=== What is being asked ===
Duplicate the records below, keeping every line identical.

[Stored data entries]
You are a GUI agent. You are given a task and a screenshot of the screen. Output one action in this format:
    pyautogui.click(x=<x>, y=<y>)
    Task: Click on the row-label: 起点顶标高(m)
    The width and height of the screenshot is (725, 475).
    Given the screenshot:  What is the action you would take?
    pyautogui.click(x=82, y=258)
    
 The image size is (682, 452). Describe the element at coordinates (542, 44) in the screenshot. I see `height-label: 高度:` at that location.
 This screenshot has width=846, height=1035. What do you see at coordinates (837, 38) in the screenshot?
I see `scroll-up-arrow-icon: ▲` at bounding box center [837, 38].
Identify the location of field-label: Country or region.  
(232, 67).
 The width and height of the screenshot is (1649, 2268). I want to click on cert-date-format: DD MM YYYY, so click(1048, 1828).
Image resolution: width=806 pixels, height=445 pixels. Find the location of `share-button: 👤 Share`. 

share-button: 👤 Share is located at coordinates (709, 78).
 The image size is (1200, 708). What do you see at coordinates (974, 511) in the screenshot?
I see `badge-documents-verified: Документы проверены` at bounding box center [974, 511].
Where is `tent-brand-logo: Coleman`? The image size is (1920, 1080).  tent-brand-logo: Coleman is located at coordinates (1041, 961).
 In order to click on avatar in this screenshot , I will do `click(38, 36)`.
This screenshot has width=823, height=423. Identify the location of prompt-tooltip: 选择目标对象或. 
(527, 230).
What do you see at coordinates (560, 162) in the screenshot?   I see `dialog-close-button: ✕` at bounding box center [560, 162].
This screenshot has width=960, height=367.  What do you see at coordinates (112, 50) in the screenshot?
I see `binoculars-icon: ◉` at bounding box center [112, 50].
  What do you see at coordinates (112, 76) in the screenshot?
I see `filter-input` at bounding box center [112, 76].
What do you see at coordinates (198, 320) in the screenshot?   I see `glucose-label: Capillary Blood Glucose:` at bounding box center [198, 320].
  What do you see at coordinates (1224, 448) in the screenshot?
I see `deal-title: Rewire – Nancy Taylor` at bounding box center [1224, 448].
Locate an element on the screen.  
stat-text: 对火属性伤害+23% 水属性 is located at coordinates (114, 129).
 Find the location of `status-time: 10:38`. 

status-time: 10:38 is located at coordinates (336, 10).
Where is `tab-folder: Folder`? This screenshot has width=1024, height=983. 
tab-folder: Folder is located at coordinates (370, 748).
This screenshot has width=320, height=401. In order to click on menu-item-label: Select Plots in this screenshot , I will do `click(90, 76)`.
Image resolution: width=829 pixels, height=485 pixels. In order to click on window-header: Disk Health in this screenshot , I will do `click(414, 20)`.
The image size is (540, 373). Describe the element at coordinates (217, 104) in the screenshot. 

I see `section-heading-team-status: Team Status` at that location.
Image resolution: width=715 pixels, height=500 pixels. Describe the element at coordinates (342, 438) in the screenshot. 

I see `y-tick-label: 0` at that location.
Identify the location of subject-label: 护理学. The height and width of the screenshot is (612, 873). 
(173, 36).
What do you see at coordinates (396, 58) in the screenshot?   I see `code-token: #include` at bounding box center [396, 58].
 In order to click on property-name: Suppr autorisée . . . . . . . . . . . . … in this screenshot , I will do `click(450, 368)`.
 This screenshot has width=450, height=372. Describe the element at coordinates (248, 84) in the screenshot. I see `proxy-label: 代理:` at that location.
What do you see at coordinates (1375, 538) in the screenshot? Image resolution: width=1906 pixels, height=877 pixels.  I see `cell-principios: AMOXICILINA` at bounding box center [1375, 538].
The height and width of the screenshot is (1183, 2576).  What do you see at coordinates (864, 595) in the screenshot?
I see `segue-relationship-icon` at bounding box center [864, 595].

=== Task result ===
You are a GUI agent. You are given a task and a screenshot of the screen. Output one action in this format:
    pyautogui.click(x=<x>, y=<y>)
    Task: Click on the row-label: 起点顶标高(m)
    The width and height of the screenshot is (725, 475).
    Given the screenshot:  What is the action you would take?
    pyautogui.click(x=82, y=258)
    
 The image size is (682, 452). Describe the element at coordinates (542, 44) in the screenshot. I see `height-label: 高度:` at that location.
 This screenshot has width=846, height=1035. What do you see at coordinates (837, 38) in the screenshot?
I see `scroll-up-arrow-icon: ▲` at bounding box center [837, 38].
Identify the location of field-label: Country or region.  
(232, 67).
 The width and height of the screenshot is (1649, 2268). I want to click on cert-date-format: DD MM YYYY, so click(1048, 1828).
Image resolution: width=806 pixels, height=445 pixels. Find the location of `share-button: 👤 Share`. 

share-button: 👤 Share is located at coordinates (709, 78).
 The image size is (1200, 708). What do you see at coordinates (974, 511) in the screenshot?
I see `badge-documents-verified: Документы проверены` at bounding box center [974, 511].
Where is `tent-brand-logo: Coleman`? The image size is (1920, 1080).  tent-brand-logo: Coleman is located at coordinates (1041, 961).
 In order to click on avatar in this screenshot , I will do `click(38, 36)`.
This screenshot has width=823, height=423. Identify the location of prompt-tooltip: 选择目标对象或. 
(527, 230).
What do you see at coordinates (560, 162) in the screenshot?   I see `dialog-close-button: ✕` at bounding box center [560, 162].
This screenshot has width=960, height=367.  What do you see at coordinates (112, 50) in the screenshot?
I see `binoculars-icon: ◉` at bounding box center [112, 50].
  What do you see at coordinates (112, 76) in the screenshot?
I see `filter-input` at bounding box center [112, 76].
What do you see at coordinates (198, 320) in the screenshot?   I see `glucose-label: Capillary Blood Glucose:` at bounding box center [198, 320].
  What do you see at coordinates (1224, 448) in the screenshot?
I see `deal-title: Rewire – Nancy Taylor` at bounding box center [1224, 448].
Locate an element on the screen.  
stat-text: 对火属性伤害+23% 水属性 is located at coordinates (114, 129).
 Find the location of `status-time: 10:38`. 

status-time: 10:38 is located at coordinates (336, 10).
Where is `tab-folder: Folder`? This screenshot has width=1024, height=983. 
tab-folder: Folder is located at coordinates (370, 748).
This screenshot has width=320, height=401. In order to click on menu-item-label: Select Plots in this screenshot , I will do `click(90, 76)`.
Image resolution: width=829 pixels, height=485 pixels. In order to click on window-header: Disk Health in this screenshot , I will do `click(414, 20)`.
The image size is (540, 373). Describe the element at coordinates (217, 104) in the screenshot. 

I see `section-heading-team-status: Team Status` at that location.
Image resolution: width=715 pixels, height=500 pixels. Describe the element at coordinates (342, 438) in the screenshot. 

I see `y-tick-label: 0` at that location.
Identify the location of subject-label: 护理学. The height and width of the screenshot is (612, 873). 
(173, 36).
What do you see at coordinates (396, 58) in the screenshot?   I see `code-token: #include` at bounding box center [396, 58].
 In order to click on property-name: Suppr autorisée . . . . . . . . . . . . … in this screenshot , I will do `click(450, 368)`.
 This screenshot has width=450, height=372. Describe the element at coordinates (248, 84) in the screenshot. I see `proxy-label: 代理:` at that location.
What do you see at coordinates (1375, 538) in the screenshot? Image resolution: width=1906 pixels, height=877 pixels.  I see `cell-principios: AMOXICILINA` at bounding box center [1375, 538].
The height and width of the screenshot is (1183, 2576).  What do you see at coordinates (864, 595) in the screenshot?
I see `segue-relationship-icon` at bounding box center [864, 595].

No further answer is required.